For any baseball fans out there, and for a fine example of combining 2 unrelated things for the non-fans, check out this week's SI feature on 67-year-old artist Ben Sakoguchi, who has painted striking images of baseball icons and characters in the style of old-school orange crate labels. File this under things you'd never think would be combined but somehow it just all makes sense once you see it.
The article states that these beautiful labels were used on wooden orange crates until 1955, and with the rise of cardboard they disappeared. Mr. Sakoguchi discovered the labels had become collectables in the 1970s, and started to play around with the style. He found it easier to broach touchy subjects - like slavery, historic mistakes - with the format:
"When I paint with these labels... it's disarming, no matter the subject. People don't want to be lectured about politics or race, so I use images and colors that soften the blow"
This week's AAAA planning conference was my first, and I really had a fantastic time... hope to go to many more. I've finally gotten settled in and had a chance to get some thoughts down, so I hope it all makes o.k. sense.
Chuck Porter, CP+B A couple of things that he talked about resonated with me. One, that they KNOW it's advertising, so talk to people in a proper tone of voice... don't take yourself too seriously as a marketer.
Two, cuddle up to the audience, find them when you can really talk to them and give them something they'll love... the Virgin airlines 7-minute adult-like film came out of this CP+B belief.
Ann Hand from BP - a client's point of view: Some advice she gave to us: "We never did a brand book or anything like that... I didn't even know what they were until a year ago... our agency never asked for it". So the lesson for us: if you want to do something more interesting than the usual, ask. It reminded me of the old junior high cliche to shy guys - "if you want to go to the winter dance with _____ (in my case, Sarah), just ask her".

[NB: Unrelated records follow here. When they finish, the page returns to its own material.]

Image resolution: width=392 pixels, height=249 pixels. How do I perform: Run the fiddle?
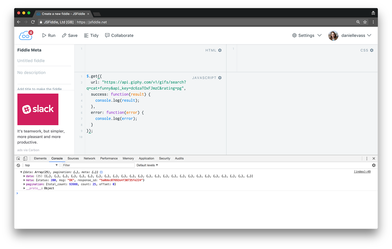[49, 35]
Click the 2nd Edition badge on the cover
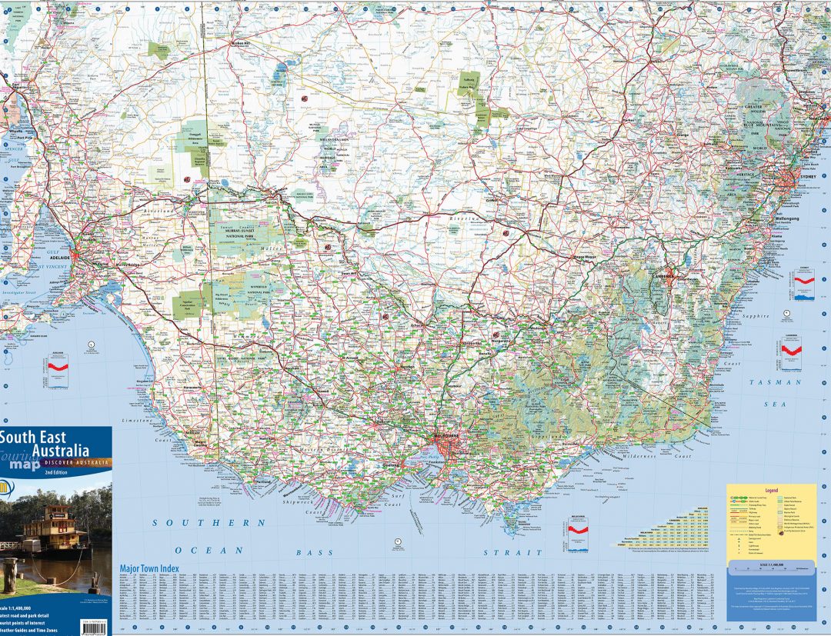This screenshot has height=636, width=831. coord(55,471)
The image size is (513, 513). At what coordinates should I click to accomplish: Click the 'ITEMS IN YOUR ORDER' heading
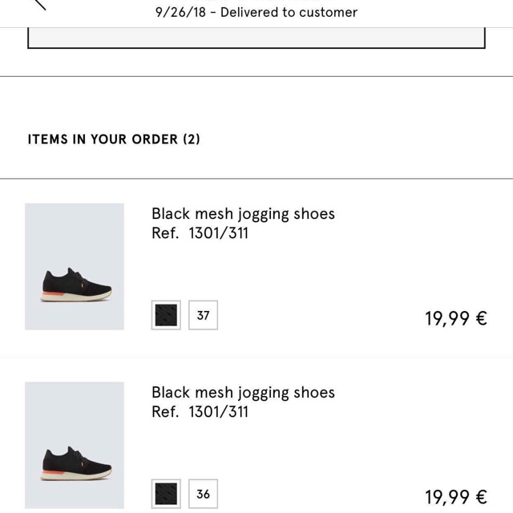(103, 139)
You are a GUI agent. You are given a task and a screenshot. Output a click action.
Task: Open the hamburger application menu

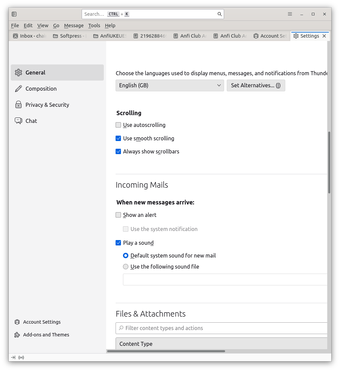pos(290,14)
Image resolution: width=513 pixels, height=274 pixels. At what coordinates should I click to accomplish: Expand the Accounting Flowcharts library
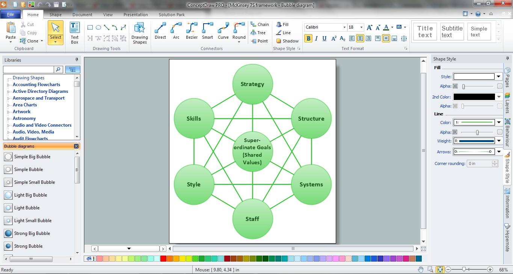[x=9, y=85]
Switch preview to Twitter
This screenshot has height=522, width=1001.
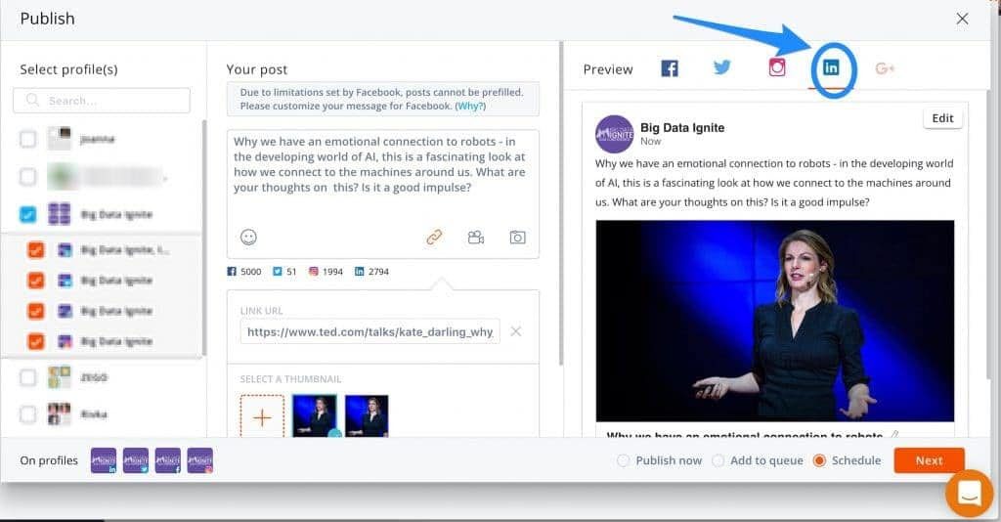click(x=722, y=68)
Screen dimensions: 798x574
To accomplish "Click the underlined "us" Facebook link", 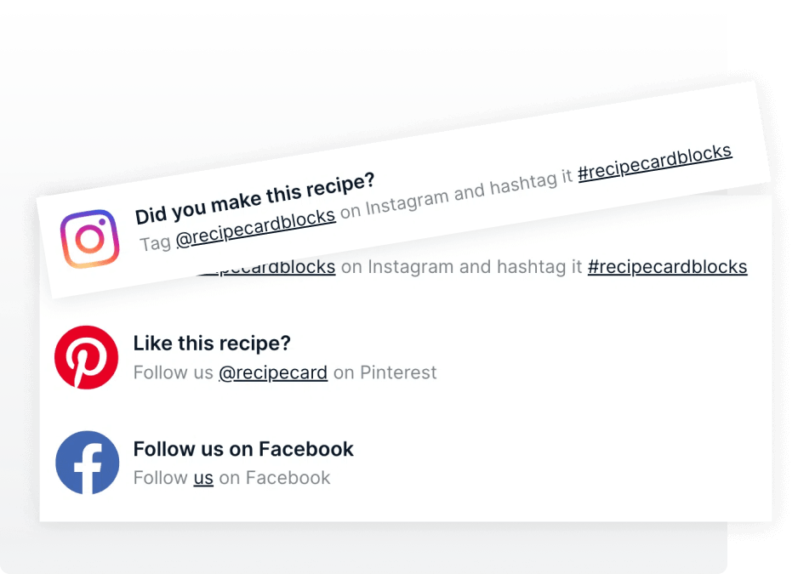I will (203, 478).
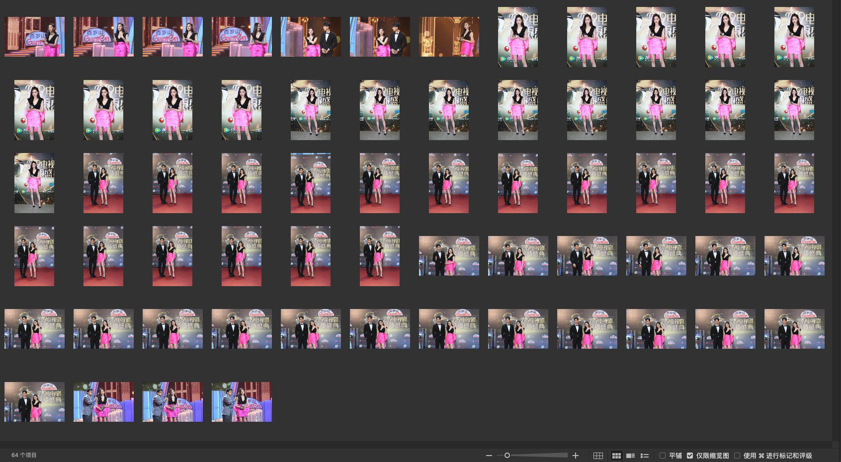Viewport: 841px width, 462px height.
Task: Switch to thumbnails view icon
Action: point(616,456)
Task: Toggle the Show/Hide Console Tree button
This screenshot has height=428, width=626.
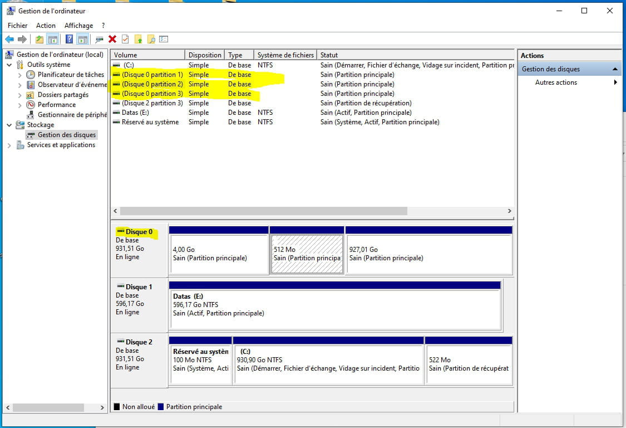Action: point(53,39)
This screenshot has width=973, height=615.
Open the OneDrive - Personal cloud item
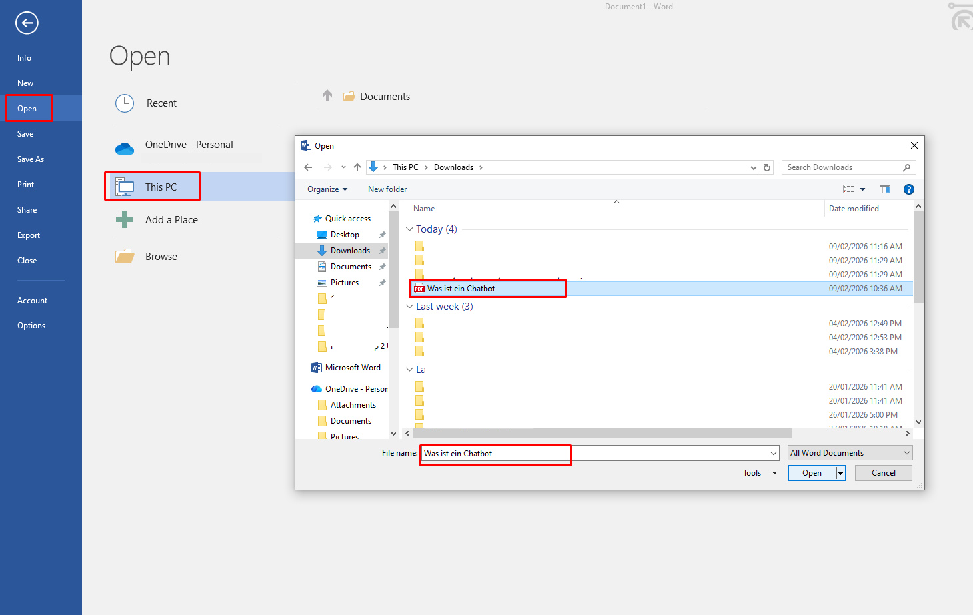pyautogui.click(x=189, y=144)
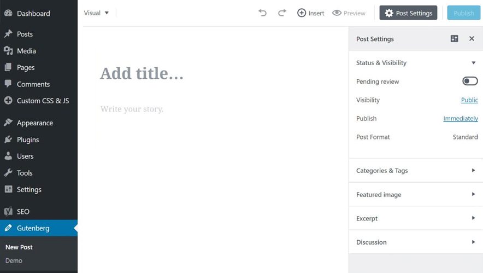Click the Immediately publish date link
The width and height of the screenshot is (483, 273).
tap(461, 119)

More planner advice was for us to be the glue, to help make your client's life easier. Internal battles like "who's idea is it?" between media companies/creative teams/ etc. are no good, and we should of course keep the client out of this stuff. This is one of those incredibly-tough-to-implement things, because getting attention from the client is important, esp. if several agencies or interests are involved. Who's going to be willing to be the glue and make the client's life easier, but not get credit (and would the client even know if you "protected" them from the battle?)
She ended with the comment that she wants her agency to make her uncomfortable, she should be pulling the agency back in rather than pushing us - a great thing to hear a client say.
Andrew Deitchman, Mother NY A highly entertaining talk, about what you'd expect from Mother. Mixed into a treatise on selling a new fake product called Dogmatic (portable customizable gourmet sausages -- was it real or fake??), he touched on several excellent points.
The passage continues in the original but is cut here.